Dataset entries
____________
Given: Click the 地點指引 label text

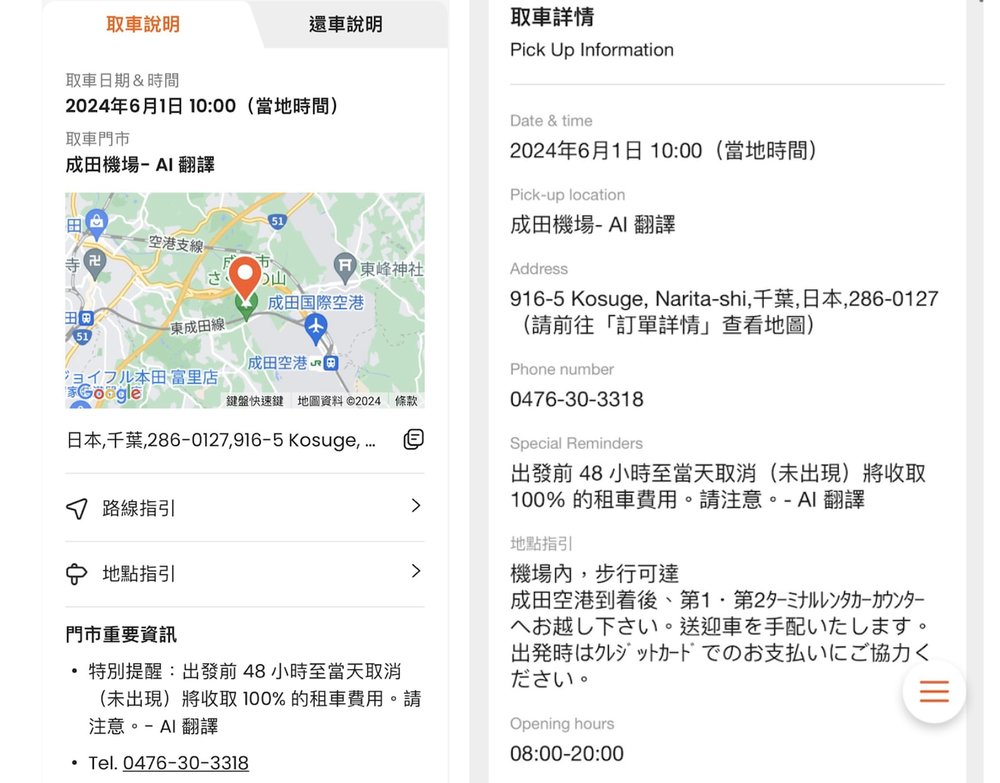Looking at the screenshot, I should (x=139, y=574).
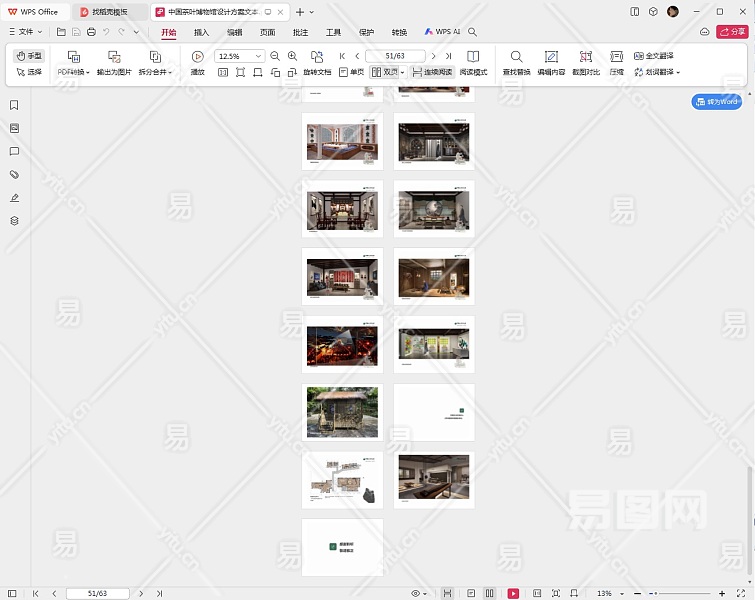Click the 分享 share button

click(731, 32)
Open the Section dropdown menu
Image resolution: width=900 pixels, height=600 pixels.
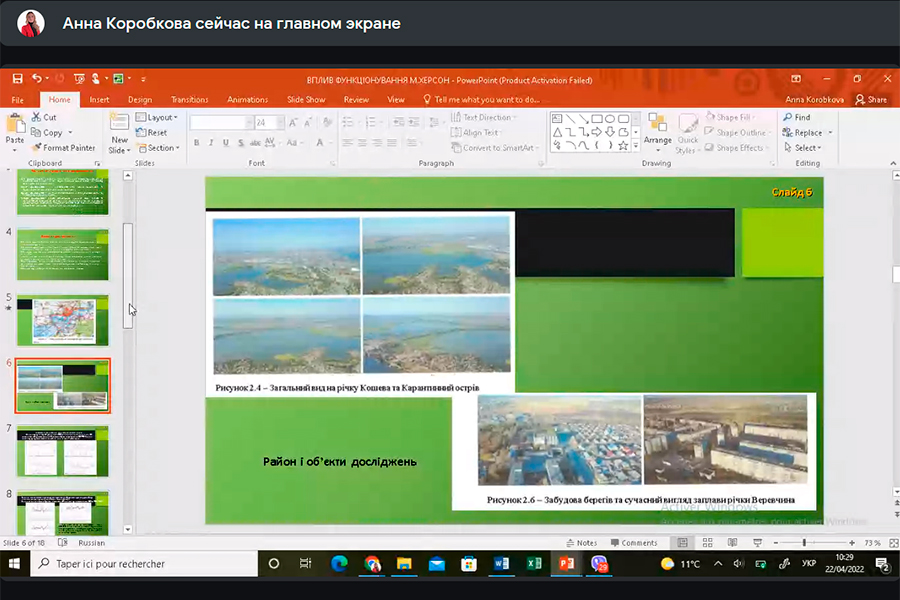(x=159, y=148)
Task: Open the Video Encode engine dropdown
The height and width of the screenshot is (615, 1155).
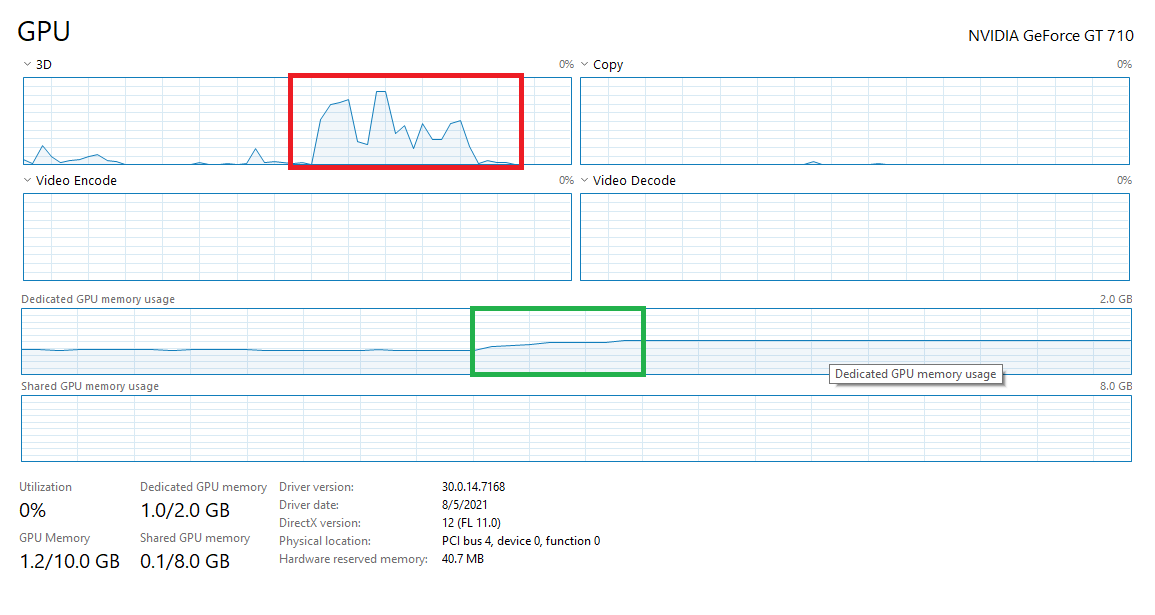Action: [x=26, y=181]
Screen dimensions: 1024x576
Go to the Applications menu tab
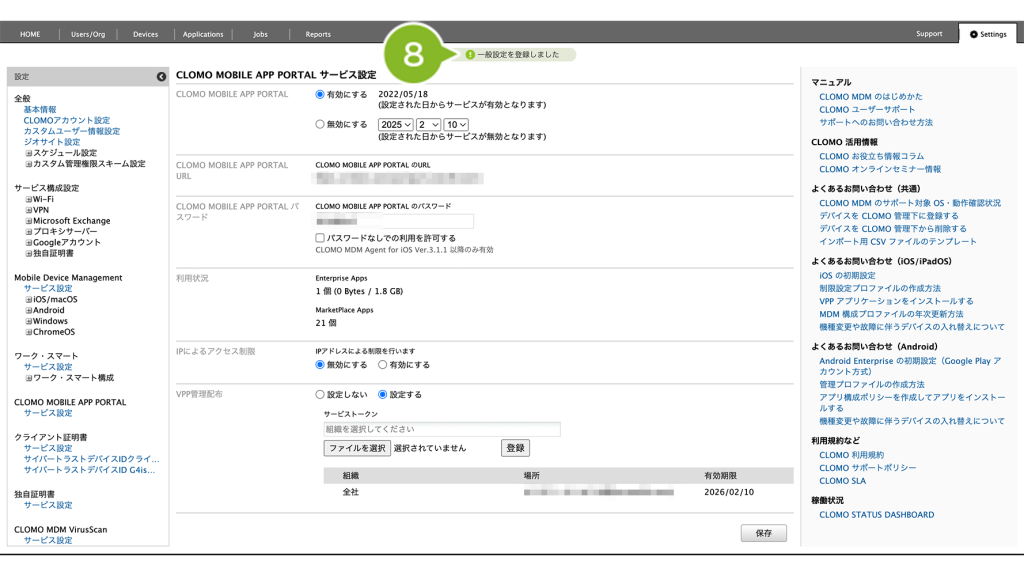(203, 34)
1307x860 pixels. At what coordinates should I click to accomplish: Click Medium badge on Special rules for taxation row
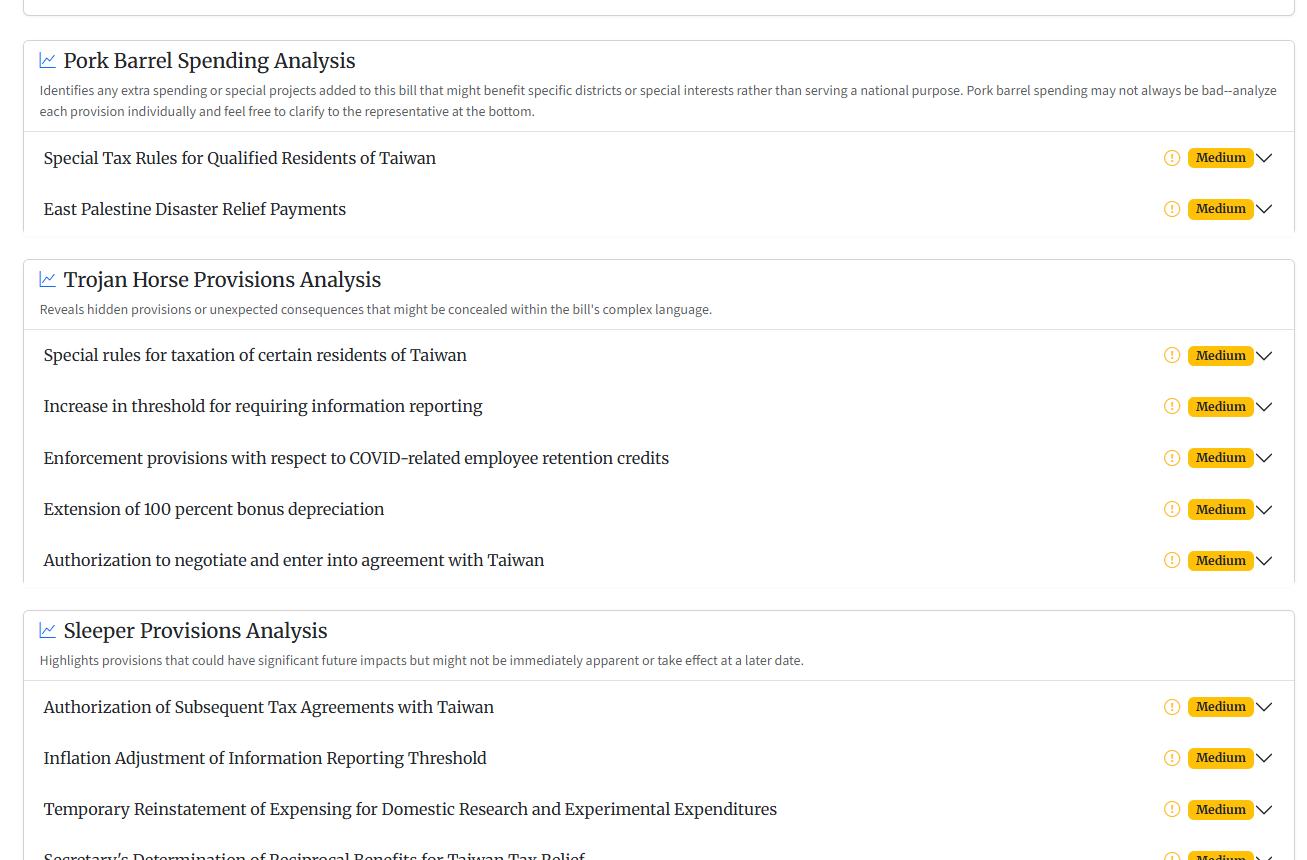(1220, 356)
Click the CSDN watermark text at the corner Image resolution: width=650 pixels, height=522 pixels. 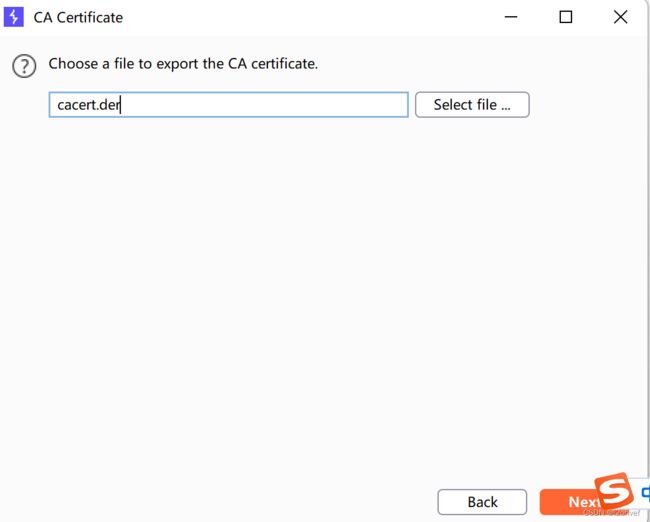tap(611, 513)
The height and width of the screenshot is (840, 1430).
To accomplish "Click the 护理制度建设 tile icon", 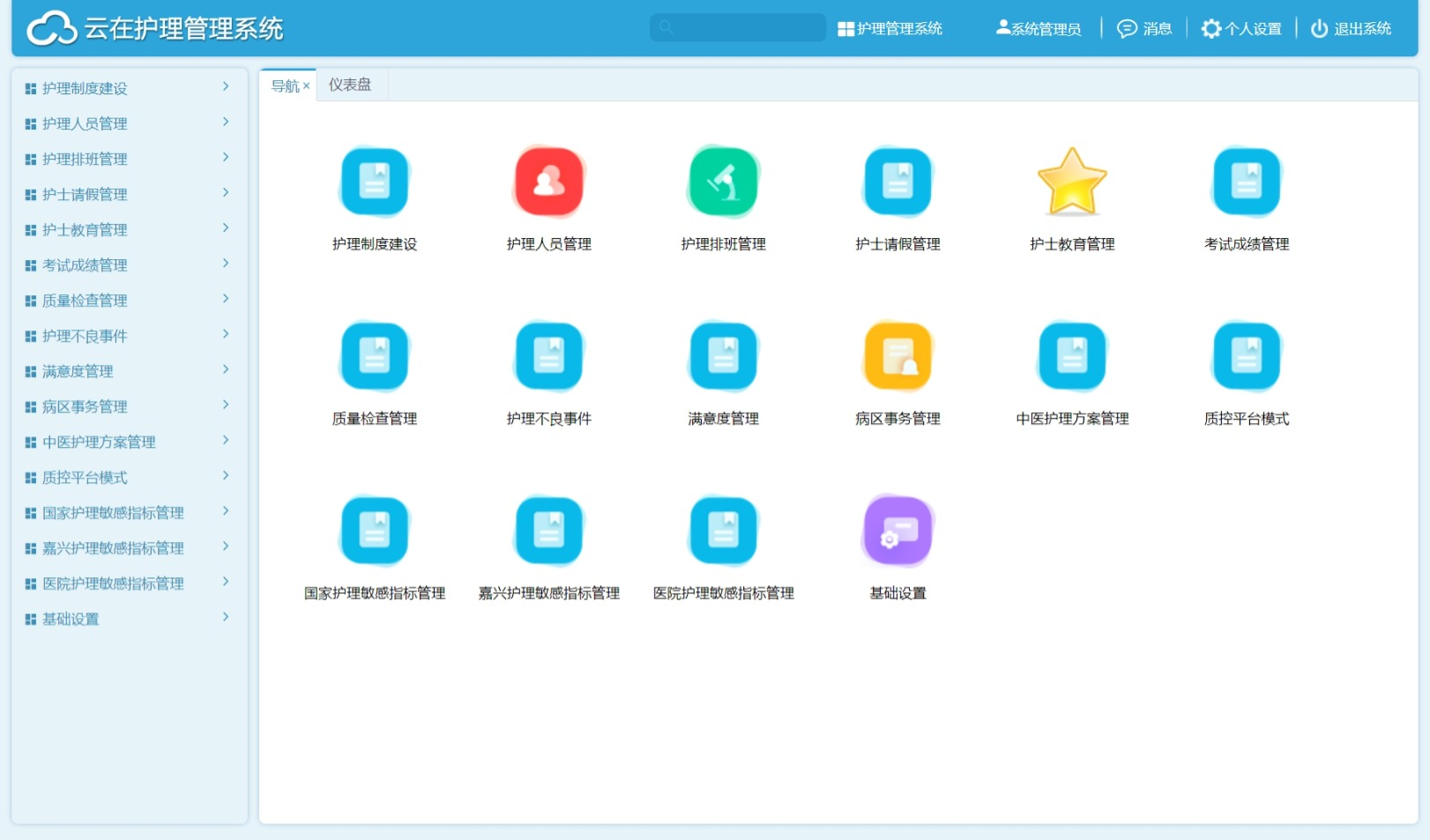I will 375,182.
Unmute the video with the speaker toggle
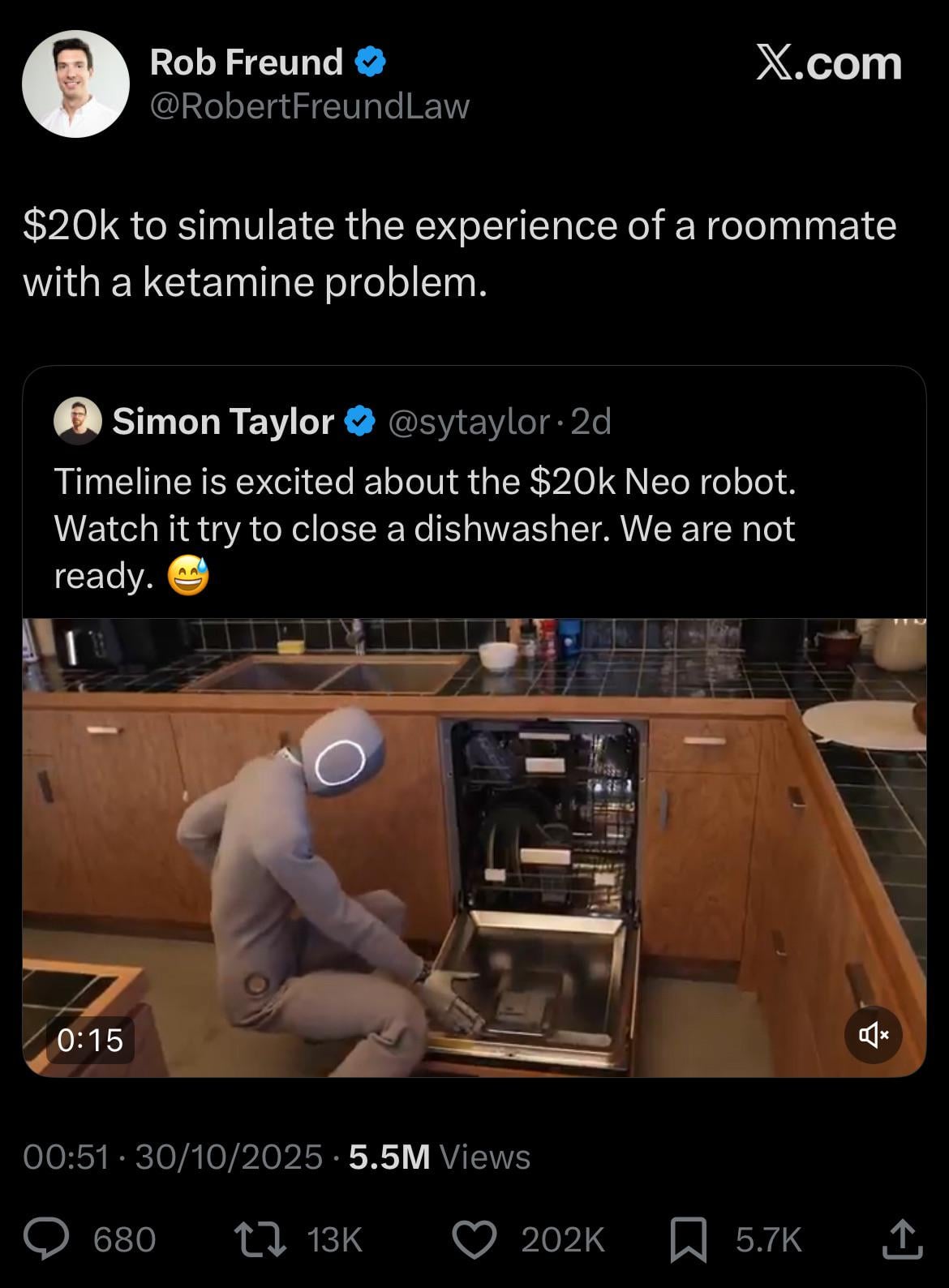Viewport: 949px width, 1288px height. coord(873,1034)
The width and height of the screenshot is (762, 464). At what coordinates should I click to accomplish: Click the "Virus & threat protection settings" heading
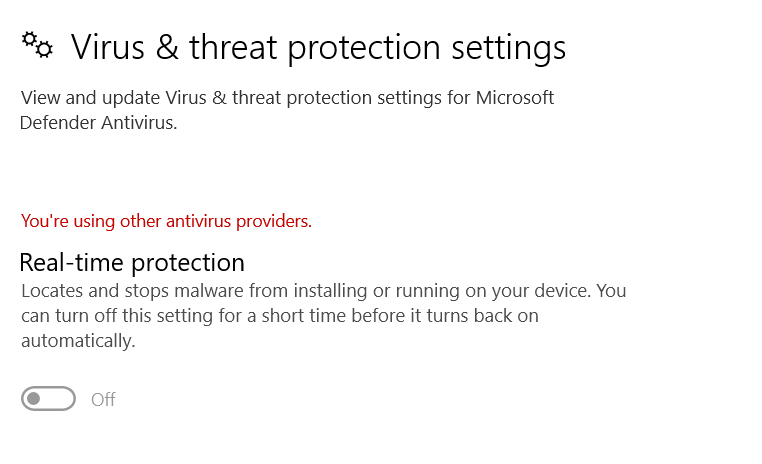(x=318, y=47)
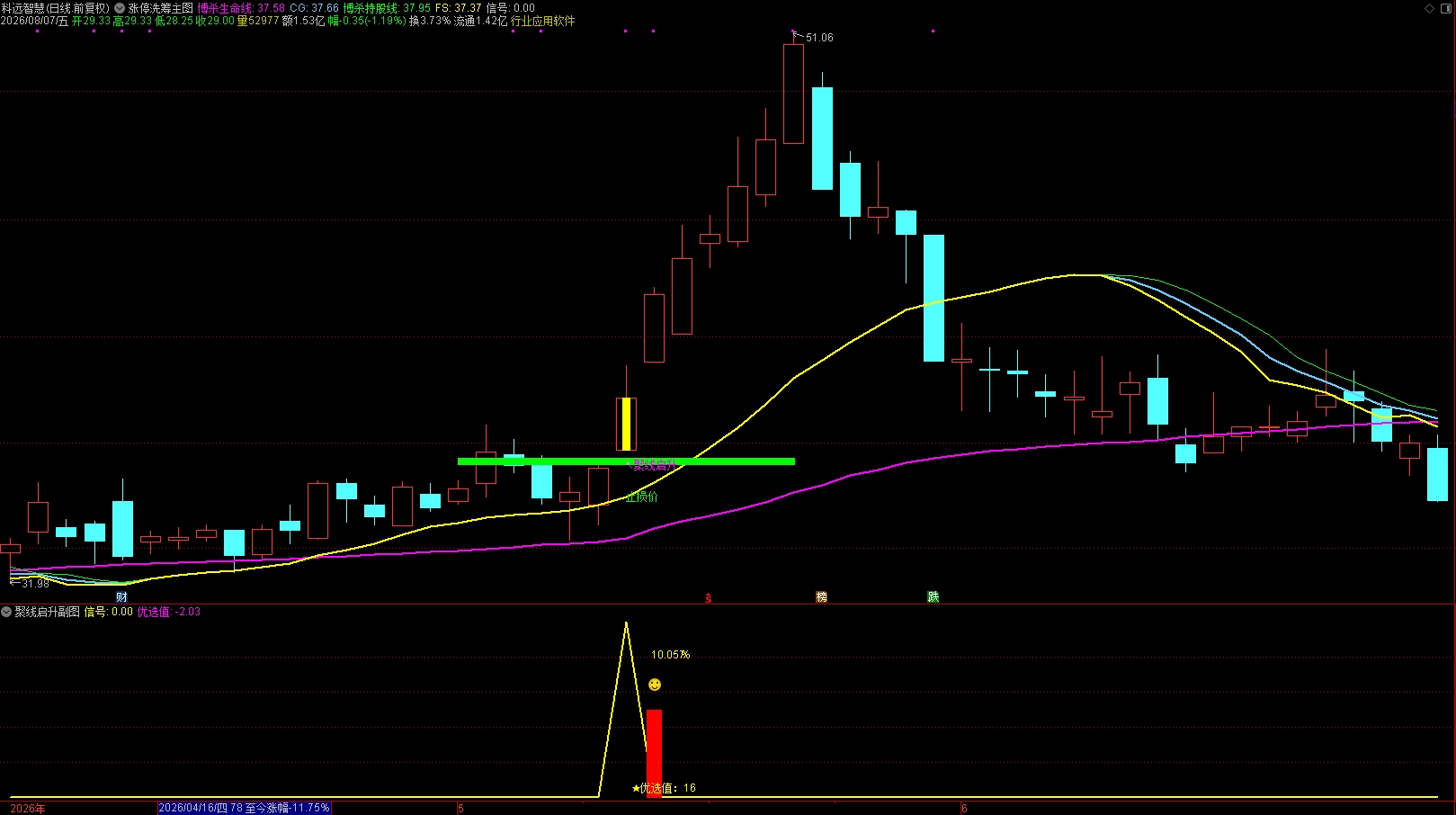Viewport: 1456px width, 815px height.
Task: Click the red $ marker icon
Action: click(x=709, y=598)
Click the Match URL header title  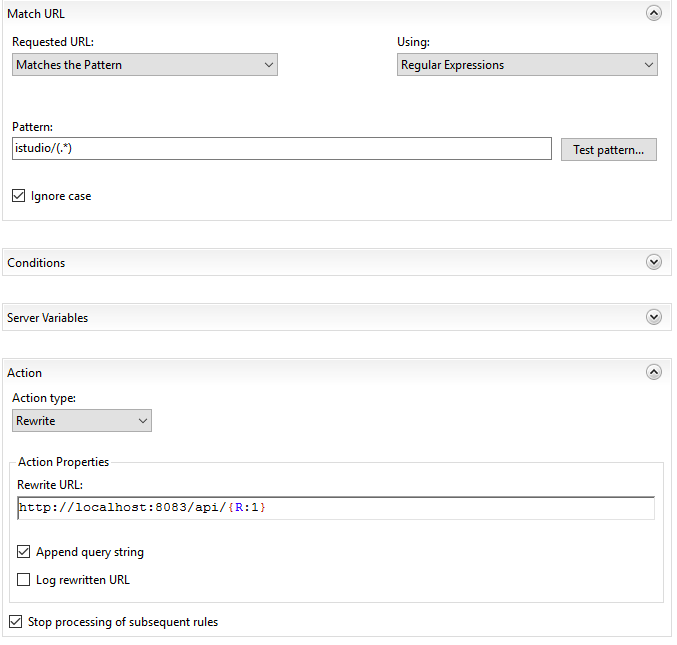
____________
> _About this exercise_: Within the records above, each line containing "dropdown" is to be returned.

> _Your response_:
Open the Section dropdown menu
Task: Open the Video Encode engine dropdown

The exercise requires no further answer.